**Consigne A**:
Dressez la liste de toutes les personnes que le texte sur les vers attribués à Corneille désigne par leur nom.
**Consigne B**:
Recopiez tout le passage du texte sur les vers attribués à Corneille, depuis « Tout le monde » jusqu'à « vocem signare figuris. » inclus.

VERS IMITÉS DE LUCAIN ET D’HORACE,
Et attribués à Pierre Corneille.

Tout le monde connaît ces vers de Brébeuf :

C’est de lui que nous vient cet art ingénieux
De peindre la parole et de parler aux yeux,
Et par les traits divers de figures tracées
Donner de la couleur et du corps aux pensées.


C’est une excellente paraphrase de ce passage de la Pharsale (livre III, vers 220 et 221) :

Phœnices primi, famæ si creditur, ausi
Mansuram rudibus vocem signare figuris.


Notre poëte, si passionné pour Lucain, admirait fort en cet endroit son traducteur, qui, comme nous l’avons remarqué ailleurs (tome IV, p. 13, note 3), avait publié en 1653 les premiers livres de sa Pharsale. À en croire Coste[1], « M. Corneille disoit qu’il auroit donné deux de ses meilleures pièces pour ces quatre vers. » Coste n’ajoute rien à ce que nous venons de rapporter, mais Bruzen de la Marlinière continue et complète cette anecdote. Après avoir parlé des vers de Brébeuf : « On ne sera pas fâché, ajoute-t-il[2], que je dise à cette occasion ce qui arriva au fameux Corneille, après avoir lu les quatre vers que Brébeuf a faits sur l’art d’écrire inventé par les Tyriens. Il voulut les égaler par quatre autres que nous donnerons ici :

C’est d’elle que nous vient le fameux art d’écrire,
Cet art ingénieux de parler sans rien dire,
Et par les traits divers que notre main conduit
D’attacher au papier la parole qui fuit. »

Voilà de jolis vers, dont l’ingénieuse souplesse nous paraît toutefois, autant qu’il est permis de se prononcer en pareille matière, bien peu dans le goût de Corneille, et où nous sommes fort tenté de voir l’effort heureux de quelque versificateur du commencement du dix-huitième siècle.

**Données fournies**:
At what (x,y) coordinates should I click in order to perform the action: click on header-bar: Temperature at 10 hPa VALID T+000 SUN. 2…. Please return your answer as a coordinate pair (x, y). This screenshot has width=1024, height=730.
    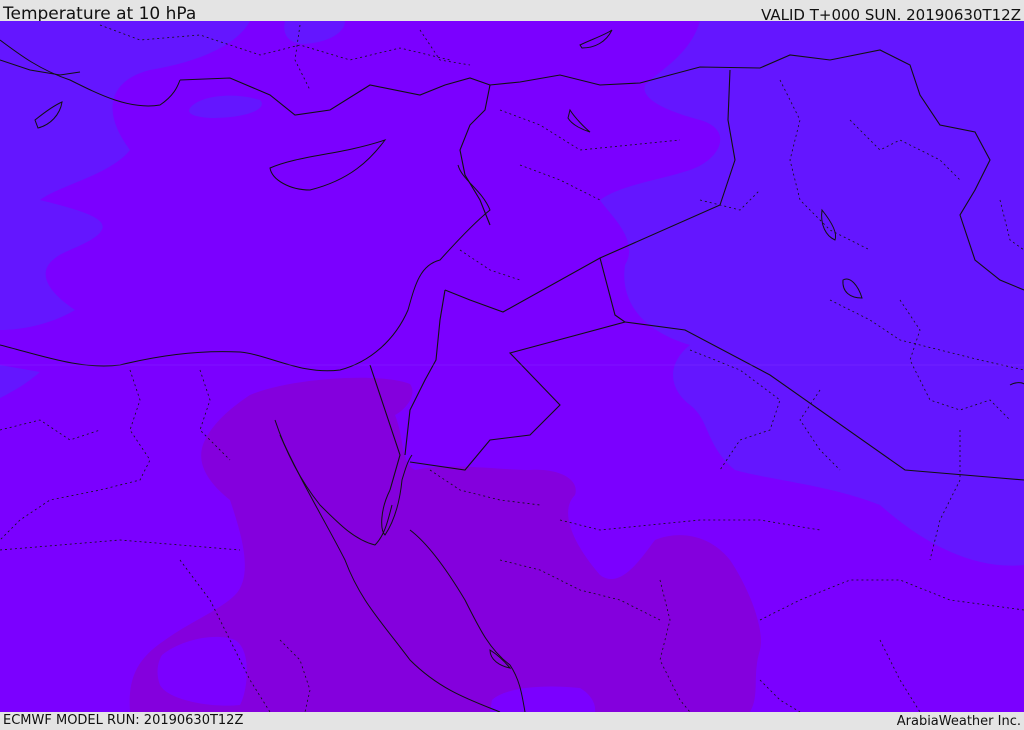
    Looking at the image, I should click on (512, 12).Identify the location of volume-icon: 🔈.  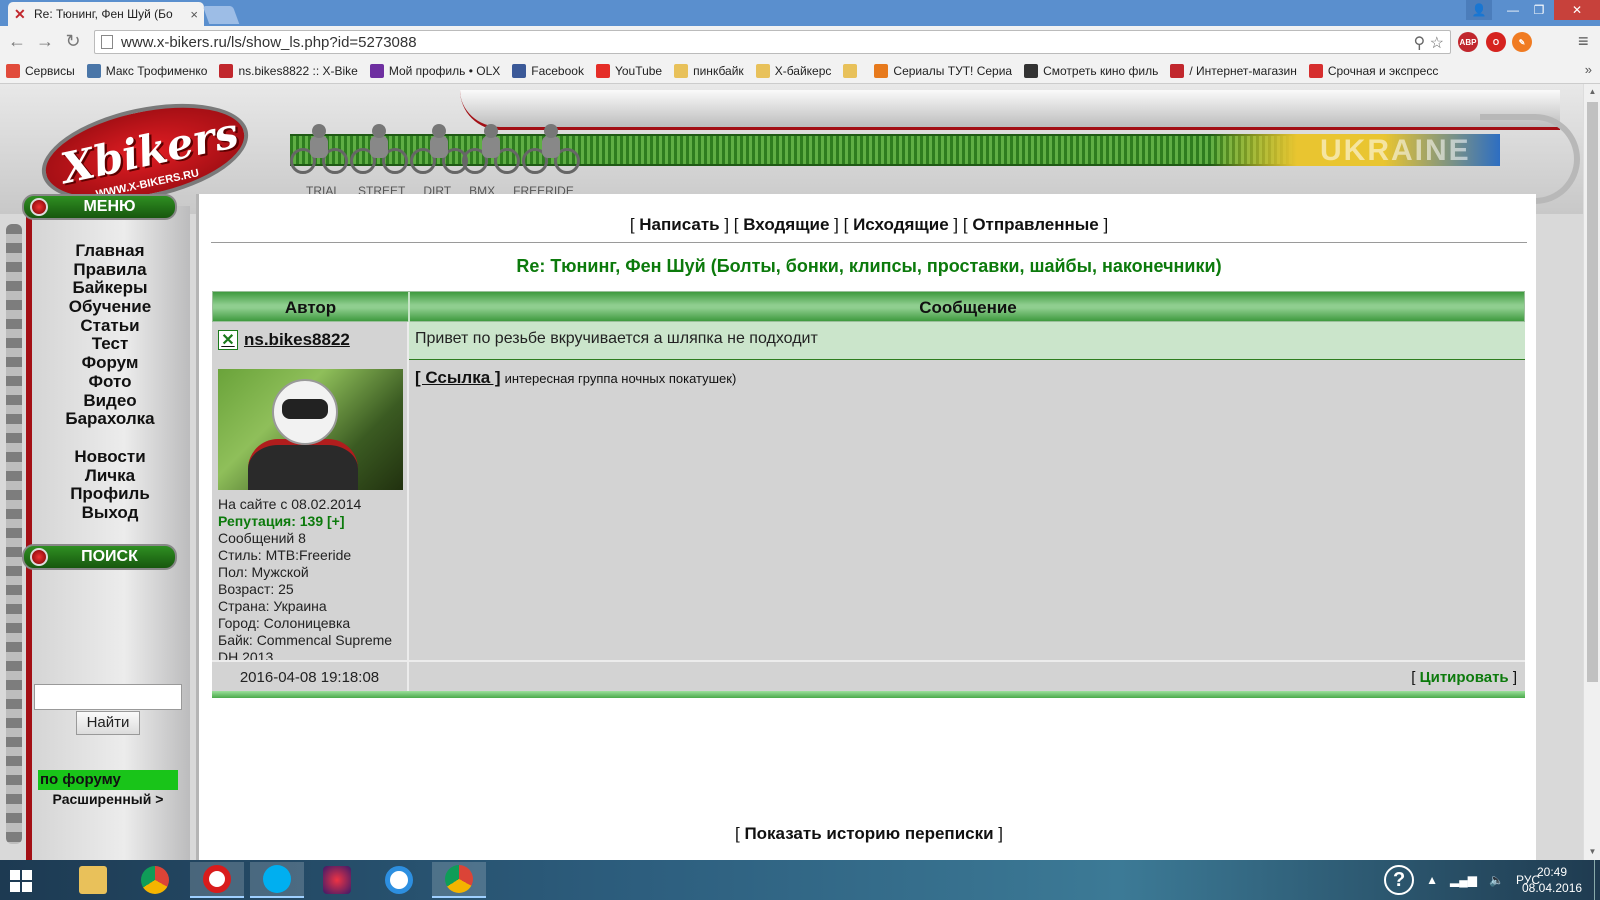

**Réponse A**:
Lucain, Horace, Pierre Corneille, Brébeuf, Coste, Bruzen de la Marlinière

**Réponse B**:
Tout le monde connaît ces vers de Brébeuf :

C’est de lui que nous vient cet art ingénieux
De peindre la parole et de parler aux yeux,
Et par les traits divers de figures tracées
Donner de la couleur et du corps aux pensées.


C’est une excellente paraphrase de ce passage de la Pharsale (livre III, vers 220 et 221) :

Phœnices primi, famæ si creditur, ausi
Mansuram rudibus vocem signare figuris.